I just wanted to gauge opinion on whether the financial settlement below seems fair. I think not, but that''s obviously not a surprise.

The facts are thus: -

I am 45, my wife is 43
We have 2 children - daughter aged 16 and son aged 8
My daughter lives with me in the marital home and my son lives with his mum in Scotland (Near Aviemore). She left the marital home, with my son, last June. With regards to access, the children see the other parents approx. 50 nights per year.
We have been married almost 14 years
My income is £70k per annum (Consultant for Virgin Media)
Her income is circa £12k per annum (Part-time Call Centre Agent)
I pay the mortgage (£715/month) and bills for the marital home. My fixed monthly outgoings, including maintenance payments of £750, are £3k.
Wife pays £650 in rent and bills for rented accommodation
The marital home is in joint names - both mortgage and deeds. The value of the home is circa £280k, and the outstanding mortgage £165k.
I have very little in the way of savings, due to paying £30k in legal fees!! Current financial assets are circa £10k, but there are legal fees to pay.
I believe the wife has in excess of £20k in savings, the bulk of which resides in Sweden.
My key liabilities are: -
Mortgage - £715/month
Car PCP - £450/month
Personal Loan (to cover divorce costs) - £200/month

The highlights of the financial settlement, as it stands, are thus: -

Wife to get first £100,800 from house sale
Me to receive next £10k
75/25 split on remainder
She wants compensation for the beds and electrical items (white goods and hi-fi) that she didn''t take when she moved last year. She did take in excess of 60% of the furniture and other household items
Wife receives £500/month in child maintenance. I get nothing from her for daughter. When the son visits me, I buy new shoes and clothing for him, as I see fit.
Wife receives £250/month in spousal maintenance
I pay travel costs (flights, petrol, accommodation etc) for children when visiting other parent
I paid £2,500 to assist with her removal costs

The main stumbling block at the moment is equity split from the house sale. The current split was based upon the house selling for £292,950, but there''s not a chance it will achieve that in the current market. Assuming the house sells for £280k, I will be lucky get £10k after costs are taken off. This is not acceptable to me.

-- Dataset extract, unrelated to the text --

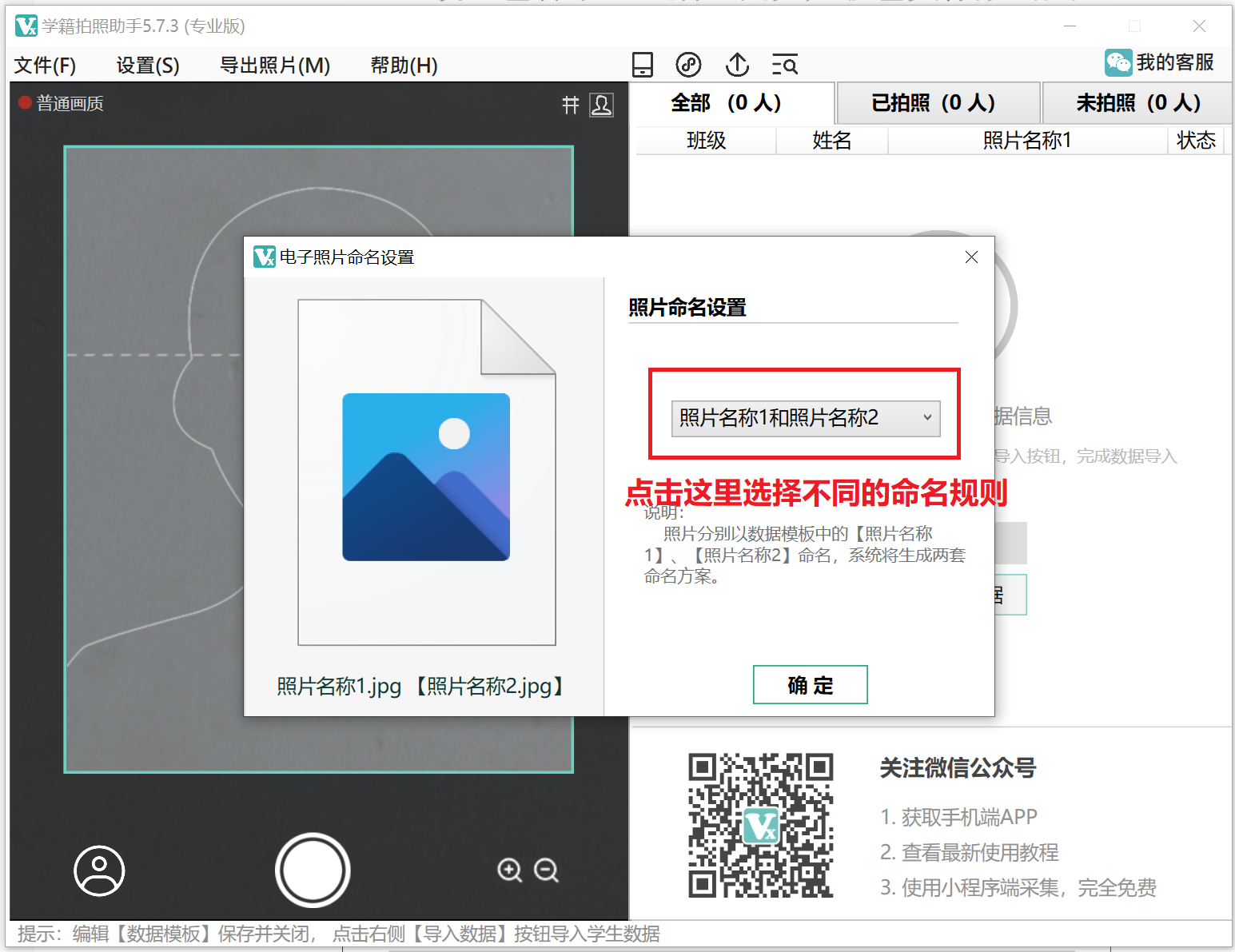Open 我的客服 customer service
Screen dimensions: 1235x952
click(1159, 62)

I have paid substantial legal costs, for both parties, in excess of £28k since Feb 2010. I also facilitate both children visiting and staying with the other parent. This includes flights to and from Luton and Inverness, meeting ''half-way'' in Gretna or Newcastle, plus any accommodation needs.

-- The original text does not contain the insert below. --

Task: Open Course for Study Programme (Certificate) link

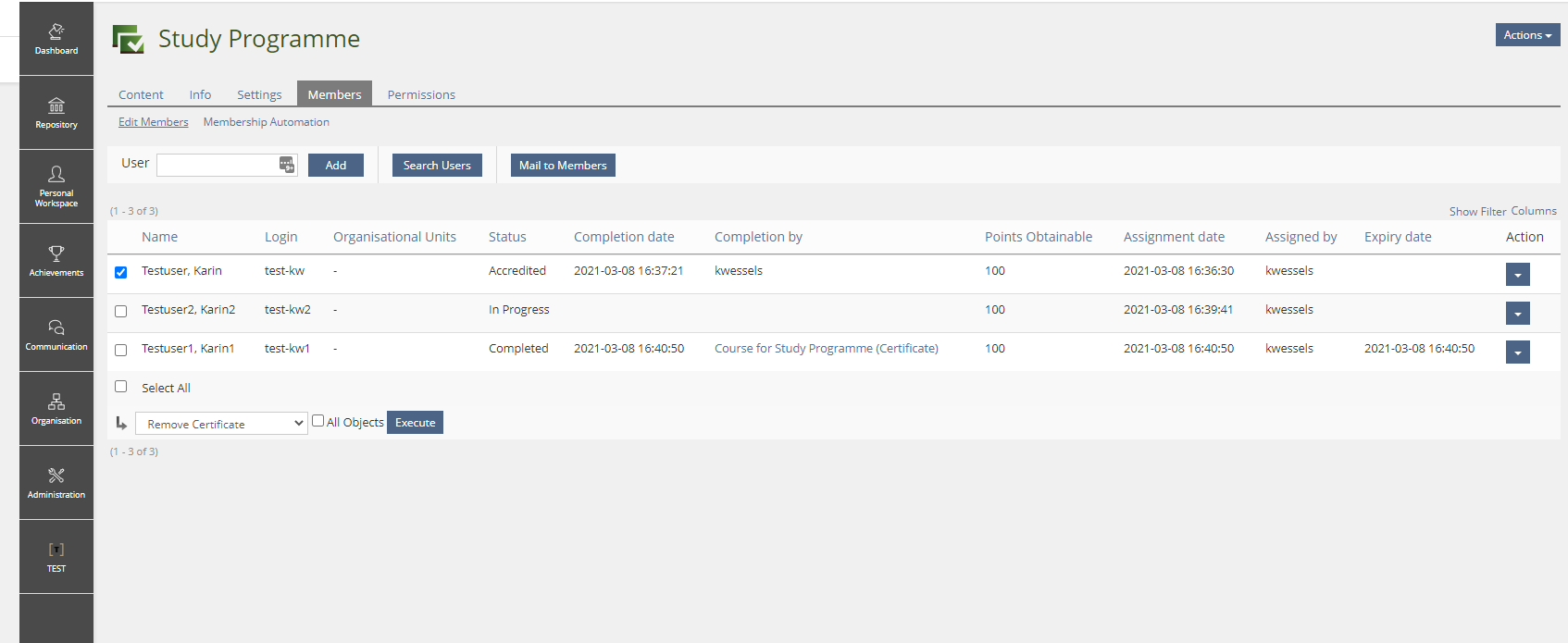Action: coord(826,349)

I miss my son greatly and would never wish to see him go short or suffer hardship. However, I do feel that the current maintenance is fair. Taking into account that when he visits, I always buy him gifts and make sure that his clothing needs are met.

My wife presently makes communication with my son challenging. There always seems to be a problem with the home phone, she doesn''t put credit on his mobile phone and also refuses to let him use Skype; which would effectively be free!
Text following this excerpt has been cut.